As an athlete ages, his body starts changing. His or her hormone levels drop, he gets more sore from exercise and it lasts longer than when he was younger. Some athletes compensate by working out less. Other athletes stop all together as work, family, etc. get involved. BJJ is one sport that does not force an athlete to stop. In fact, it can be done well into the later years, just ask Helio Gracie! Realizing that a large percentage of BJJers aren’t interested in taking more days off, this articles’s focus is to allow the over 30 crowd to continue training at that high level, only smarter! By paying better attention to recovery, an older (and wiser) athlete can compensate for these age-related changes and compete with the young guns.
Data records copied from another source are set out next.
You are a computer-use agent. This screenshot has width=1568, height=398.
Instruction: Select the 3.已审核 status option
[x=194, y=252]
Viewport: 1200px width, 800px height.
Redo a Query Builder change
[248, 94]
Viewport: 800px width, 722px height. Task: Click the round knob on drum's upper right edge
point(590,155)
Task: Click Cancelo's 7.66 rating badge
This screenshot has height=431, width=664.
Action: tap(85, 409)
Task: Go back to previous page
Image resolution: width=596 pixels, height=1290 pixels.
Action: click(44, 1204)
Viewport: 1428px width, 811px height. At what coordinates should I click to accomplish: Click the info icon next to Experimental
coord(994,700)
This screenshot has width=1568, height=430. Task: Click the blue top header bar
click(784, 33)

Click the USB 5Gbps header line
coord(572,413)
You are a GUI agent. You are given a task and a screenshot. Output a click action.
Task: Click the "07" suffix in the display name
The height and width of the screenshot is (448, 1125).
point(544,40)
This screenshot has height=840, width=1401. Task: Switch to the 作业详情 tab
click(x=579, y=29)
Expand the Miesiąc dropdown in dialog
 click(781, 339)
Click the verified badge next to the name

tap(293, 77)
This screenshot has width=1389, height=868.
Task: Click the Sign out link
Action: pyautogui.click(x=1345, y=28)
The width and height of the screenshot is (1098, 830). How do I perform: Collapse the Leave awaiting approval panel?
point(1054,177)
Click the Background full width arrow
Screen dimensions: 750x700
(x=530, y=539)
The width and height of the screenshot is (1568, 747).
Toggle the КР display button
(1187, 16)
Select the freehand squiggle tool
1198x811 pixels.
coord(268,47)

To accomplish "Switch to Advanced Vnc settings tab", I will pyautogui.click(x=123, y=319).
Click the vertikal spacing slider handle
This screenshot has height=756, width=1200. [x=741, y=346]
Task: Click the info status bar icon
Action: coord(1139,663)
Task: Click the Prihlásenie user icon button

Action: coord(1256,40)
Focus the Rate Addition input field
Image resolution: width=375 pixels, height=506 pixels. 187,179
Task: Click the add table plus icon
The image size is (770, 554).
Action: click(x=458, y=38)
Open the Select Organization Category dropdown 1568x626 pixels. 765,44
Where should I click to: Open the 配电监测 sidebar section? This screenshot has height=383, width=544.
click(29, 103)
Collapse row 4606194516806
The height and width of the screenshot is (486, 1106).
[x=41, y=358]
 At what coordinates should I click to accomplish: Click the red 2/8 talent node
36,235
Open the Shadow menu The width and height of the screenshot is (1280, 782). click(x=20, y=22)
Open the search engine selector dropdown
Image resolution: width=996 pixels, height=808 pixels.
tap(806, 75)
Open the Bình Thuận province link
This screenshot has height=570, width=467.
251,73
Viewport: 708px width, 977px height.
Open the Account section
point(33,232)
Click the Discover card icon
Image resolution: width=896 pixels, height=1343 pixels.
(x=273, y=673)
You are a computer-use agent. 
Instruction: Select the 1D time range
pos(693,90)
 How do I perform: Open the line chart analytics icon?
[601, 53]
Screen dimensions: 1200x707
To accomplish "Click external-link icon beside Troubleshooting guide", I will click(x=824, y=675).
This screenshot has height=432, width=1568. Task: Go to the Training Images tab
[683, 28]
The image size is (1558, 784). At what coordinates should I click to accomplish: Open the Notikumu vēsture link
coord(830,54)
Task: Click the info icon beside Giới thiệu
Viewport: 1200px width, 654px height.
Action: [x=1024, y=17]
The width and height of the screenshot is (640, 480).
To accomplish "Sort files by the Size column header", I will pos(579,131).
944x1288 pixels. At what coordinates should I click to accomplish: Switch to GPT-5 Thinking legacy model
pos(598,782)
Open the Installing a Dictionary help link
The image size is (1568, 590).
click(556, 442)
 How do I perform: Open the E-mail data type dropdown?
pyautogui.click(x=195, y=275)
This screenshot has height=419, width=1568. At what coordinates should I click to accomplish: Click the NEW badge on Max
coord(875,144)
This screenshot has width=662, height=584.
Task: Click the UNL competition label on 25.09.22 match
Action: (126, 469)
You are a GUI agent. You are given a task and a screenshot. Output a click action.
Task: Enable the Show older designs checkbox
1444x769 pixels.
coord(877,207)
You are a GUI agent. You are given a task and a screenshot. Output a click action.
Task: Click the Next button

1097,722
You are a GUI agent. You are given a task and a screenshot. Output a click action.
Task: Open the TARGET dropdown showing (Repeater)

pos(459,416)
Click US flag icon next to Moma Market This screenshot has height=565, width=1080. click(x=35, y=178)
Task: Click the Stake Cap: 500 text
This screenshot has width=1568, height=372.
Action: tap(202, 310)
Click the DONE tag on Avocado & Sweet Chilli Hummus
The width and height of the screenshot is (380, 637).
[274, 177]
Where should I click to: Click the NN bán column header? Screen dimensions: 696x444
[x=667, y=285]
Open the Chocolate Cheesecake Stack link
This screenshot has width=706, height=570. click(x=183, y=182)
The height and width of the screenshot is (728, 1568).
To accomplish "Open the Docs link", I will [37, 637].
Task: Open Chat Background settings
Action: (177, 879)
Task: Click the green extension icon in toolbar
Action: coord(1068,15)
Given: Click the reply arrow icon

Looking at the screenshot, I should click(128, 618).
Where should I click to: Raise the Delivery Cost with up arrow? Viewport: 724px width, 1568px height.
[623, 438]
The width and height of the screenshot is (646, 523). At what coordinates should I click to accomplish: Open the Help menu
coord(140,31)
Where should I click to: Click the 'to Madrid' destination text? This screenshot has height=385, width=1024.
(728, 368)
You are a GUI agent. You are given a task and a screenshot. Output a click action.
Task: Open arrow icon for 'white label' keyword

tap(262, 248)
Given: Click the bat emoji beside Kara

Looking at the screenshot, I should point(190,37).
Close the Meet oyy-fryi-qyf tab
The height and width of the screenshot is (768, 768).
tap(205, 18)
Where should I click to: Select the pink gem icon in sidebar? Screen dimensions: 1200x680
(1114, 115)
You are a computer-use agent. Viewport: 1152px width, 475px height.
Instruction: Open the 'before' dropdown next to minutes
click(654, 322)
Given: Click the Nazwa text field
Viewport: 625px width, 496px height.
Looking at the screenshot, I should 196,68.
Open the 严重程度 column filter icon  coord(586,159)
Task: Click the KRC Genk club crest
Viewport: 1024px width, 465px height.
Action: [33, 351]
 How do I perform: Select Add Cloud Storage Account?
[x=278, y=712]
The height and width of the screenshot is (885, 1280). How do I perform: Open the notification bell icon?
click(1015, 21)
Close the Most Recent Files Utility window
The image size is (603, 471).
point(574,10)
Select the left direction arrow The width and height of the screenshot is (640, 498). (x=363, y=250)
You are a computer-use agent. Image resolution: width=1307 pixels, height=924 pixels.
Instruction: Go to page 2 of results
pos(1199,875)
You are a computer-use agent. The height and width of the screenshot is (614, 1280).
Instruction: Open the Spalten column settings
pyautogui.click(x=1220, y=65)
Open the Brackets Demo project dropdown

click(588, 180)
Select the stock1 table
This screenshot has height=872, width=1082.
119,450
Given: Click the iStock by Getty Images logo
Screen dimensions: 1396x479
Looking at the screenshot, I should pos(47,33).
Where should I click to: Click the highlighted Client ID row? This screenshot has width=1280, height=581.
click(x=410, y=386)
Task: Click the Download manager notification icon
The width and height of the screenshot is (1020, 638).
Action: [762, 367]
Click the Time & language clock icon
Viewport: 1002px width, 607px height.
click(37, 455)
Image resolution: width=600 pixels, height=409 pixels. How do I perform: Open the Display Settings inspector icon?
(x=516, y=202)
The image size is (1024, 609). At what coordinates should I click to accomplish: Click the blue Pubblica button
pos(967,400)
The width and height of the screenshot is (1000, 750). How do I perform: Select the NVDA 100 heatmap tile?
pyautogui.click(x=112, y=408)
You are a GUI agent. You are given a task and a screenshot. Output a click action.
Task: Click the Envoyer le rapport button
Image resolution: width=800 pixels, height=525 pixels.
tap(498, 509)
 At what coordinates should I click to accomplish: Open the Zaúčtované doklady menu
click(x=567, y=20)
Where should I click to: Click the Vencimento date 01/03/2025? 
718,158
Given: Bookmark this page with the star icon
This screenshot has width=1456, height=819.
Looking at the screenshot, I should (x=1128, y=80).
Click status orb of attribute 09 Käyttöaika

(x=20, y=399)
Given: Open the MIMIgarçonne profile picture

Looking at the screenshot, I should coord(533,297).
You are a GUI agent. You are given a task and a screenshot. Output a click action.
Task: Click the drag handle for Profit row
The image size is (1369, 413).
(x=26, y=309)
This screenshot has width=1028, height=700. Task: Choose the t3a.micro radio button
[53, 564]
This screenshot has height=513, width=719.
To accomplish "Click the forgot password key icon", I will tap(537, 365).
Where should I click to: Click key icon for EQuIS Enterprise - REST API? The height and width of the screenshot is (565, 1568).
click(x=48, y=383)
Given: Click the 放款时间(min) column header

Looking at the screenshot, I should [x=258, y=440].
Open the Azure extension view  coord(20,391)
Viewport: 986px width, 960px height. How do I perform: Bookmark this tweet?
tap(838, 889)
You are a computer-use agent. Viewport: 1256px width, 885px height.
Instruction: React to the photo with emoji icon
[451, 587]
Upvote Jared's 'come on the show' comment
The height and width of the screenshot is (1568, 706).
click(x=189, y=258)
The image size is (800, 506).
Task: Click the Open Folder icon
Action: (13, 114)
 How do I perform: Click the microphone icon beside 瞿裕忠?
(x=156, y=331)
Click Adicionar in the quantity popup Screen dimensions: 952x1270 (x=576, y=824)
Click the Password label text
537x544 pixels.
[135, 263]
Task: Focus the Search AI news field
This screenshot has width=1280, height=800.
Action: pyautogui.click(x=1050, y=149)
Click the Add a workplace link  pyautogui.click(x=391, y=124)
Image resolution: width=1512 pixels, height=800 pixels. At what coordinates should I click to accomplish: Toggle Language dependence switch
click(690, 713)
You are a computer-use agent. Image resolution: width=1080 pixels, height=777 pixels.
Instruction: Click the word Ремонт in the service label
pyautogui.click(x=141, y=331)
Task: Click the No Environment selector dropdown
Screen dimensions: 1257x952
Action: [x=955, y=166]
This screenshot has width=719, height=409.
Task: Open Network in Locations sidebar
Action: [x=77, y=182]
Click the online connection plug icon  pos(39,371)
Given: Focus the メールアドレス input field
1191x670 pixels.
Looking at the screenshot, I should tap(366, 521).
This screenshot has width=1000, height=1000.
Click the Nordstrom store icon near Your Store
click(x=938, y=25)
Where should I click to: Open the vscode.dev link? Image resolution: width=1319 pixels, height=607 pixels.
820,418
For the younger crowd reading this, it is never too early to start learning how to care for yourself, and it will be all the easier for you to continue these principles as you move into the “wiser crowd”. FOR THE RECORD, THE NUTRITION TECHNIQUES YOU LEARN FROM RUDOG ARE CRITICAL TO IMPROVING YOUR RECOVERY!

My background……

This text is written based on my experience as a chiropractor who treats athletes of all kinds, and my experiences as a BJJ practitioner. In my office, we have utilized these techniques for over 10 years to improve sports performance and help our patients achieve their potential. By applying common protocols we use in my practice, I have seen a great number of BJJers not only lower injury rates, but roll more frequently and with more intensity. A large percentage of guys who come see me present with the same set of issues, leading me to conclude that BJJ causes certain repetitive motion injuries in most people. The routines I have showed them are very effective at correcting a good many of these issues, preventing injury. Other common issues I address with my athletes include improper advice regarding nutrition (no issues with RUDOG), hydration, lifting techniques, etc. Results After spending several years treating BJJers, I would say the group utilizing the materials in this book are much better overall. They have fewer aches and pains, they recover from injuries much faster, and they don’t seem to get the accumulated repetitive motion injuries that athletes who ignore this advice do. A simple way to verify this is to check out the number of training partners “out due to injury” at any particular school. The percentages are high! By lowering these numbers, the entire school benefits.